Filipino Seed Snacks
Dried seeds are old-time favorite Filipino snacks. Fun and addictive to snack on, satisfying one’s oral fixations, unshelled seeds boast a fairly low “calorie to bite” ratio — what with the amount of effort involved in carefully extracting each seed’s kernel from out of the shell. In terms of nutritional value, seeds run a close second to traditional nuts as a source of potassium, manganese and zinc.
WATERMELON SEEDS (BUTONG PAKWAN)
Among many Filipinos’ fondest memories is gathering around a bowl of dried watermelon seeds with a piece of old newspaper on hand ready to be piled with discarded shells. Parents and older relatives take on the task of cracking open the buto (“seed”) for young children who have yet to develop the skill of extracting the kernels as whole as possible.

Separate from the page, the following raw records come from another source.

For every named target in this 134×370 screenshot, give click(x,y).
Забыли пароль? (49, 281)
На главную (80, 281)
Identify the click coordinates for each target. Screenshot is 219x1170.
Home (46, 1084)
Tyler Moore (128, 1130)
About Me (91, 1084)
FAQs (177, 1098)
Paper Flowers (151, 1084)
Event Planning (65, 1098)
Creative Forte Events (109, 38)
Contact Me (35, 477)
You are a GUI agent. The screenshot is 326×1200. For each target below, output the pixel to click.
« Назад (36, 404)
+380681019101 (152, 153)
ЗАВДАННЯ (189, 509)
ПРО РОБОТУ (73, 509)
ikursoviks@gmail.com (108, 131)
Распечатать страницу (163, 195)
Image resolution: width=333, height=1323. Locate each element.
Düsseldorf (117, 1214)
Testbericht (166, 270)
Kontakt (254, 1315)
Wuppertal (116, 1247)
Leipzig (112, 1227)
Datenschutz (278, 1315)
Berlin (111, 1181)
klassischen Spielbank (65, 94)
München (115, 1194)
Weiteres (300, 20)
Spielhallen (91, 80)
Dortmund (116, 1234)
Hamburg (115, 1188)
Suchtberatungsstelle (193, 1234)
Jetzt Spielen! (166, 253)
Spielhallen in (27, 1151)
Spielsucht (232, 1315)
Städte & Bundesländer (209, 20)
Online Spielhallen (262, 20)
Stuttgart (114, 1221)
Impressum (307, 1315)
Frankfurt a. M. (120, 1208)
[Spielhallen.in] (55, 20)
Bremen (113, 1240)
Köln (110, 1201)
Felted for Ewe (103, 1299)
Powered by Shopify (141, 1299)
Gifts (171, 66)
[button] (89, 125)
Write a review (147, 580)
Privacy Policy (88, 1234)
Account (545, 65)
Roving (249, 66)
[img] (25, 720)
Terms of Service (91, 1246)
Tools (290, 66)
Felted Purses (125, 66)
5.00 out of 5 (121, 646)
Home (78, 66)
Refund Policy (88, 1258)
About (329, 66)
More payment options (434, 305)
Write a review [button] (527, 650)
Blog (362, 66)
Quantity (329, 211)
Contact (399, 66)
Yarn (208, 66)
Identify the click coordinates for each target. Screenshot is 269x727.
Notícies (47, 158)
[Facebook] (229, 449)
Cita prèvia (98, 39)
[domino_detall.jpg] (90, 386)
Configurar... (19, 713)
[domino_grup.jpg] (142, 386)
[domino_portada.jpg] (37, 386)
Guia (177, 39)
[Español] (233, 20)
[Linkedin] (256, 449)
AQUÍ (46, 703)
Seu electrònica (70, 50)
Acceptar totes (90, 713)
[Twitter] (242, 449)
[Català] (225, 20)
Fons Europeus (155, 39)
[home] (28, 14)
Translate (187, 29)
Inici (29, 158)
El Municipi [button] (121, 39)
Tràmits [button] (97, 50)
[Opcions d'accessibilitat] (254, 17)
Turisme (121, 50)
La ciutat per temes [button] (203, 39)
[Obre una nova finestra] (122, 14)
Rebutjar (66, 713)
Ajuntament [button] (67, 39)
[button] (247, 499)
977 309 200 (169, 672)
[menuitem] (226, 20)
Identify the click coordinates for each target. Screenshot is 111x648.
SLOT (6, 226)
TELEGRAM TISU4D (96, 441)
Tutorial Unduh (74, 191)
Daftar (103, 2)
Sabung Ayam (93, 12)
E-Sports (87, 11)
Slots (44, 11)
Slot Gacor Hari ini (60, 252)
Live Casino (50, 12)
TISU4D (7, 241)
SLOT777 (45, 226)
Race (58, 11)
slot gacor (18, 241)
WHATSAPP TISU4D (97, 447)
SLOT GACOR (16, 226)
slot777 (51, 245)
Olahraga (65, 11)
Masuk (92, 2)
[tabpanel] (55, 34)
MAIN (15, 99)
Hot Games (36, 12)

Snacking on butong pakwan happens when family and friends are just hanging out, chatting or watching television. It’s a great “busy food” to give bored hands something to do. The ethnic Chinese in Southeast Asia are known to do this type of snacking over the Lunar New Year or during a funeral wake. The seed-eating session usually only ends once you’ve run out of seeds or your lips and tongue have become too painfully sore from the salt.
Butong pakwan does have a distinctive flavor beyond mere saltiness, brought about by the addition of sanki, which is star anise (Illicium verum), and it is not uncommon to find one or two of the beautifully desiccated anise flowers still mixed in among the black seeds, providing a subtly sweet enhancement. Watermelon seeds come in packets that are sometimes labeled simply as “melon” seeds.
Popular Filipino and Fil-American brands include Captain Sid’s, Paning’s, Aling Conching and Tropics.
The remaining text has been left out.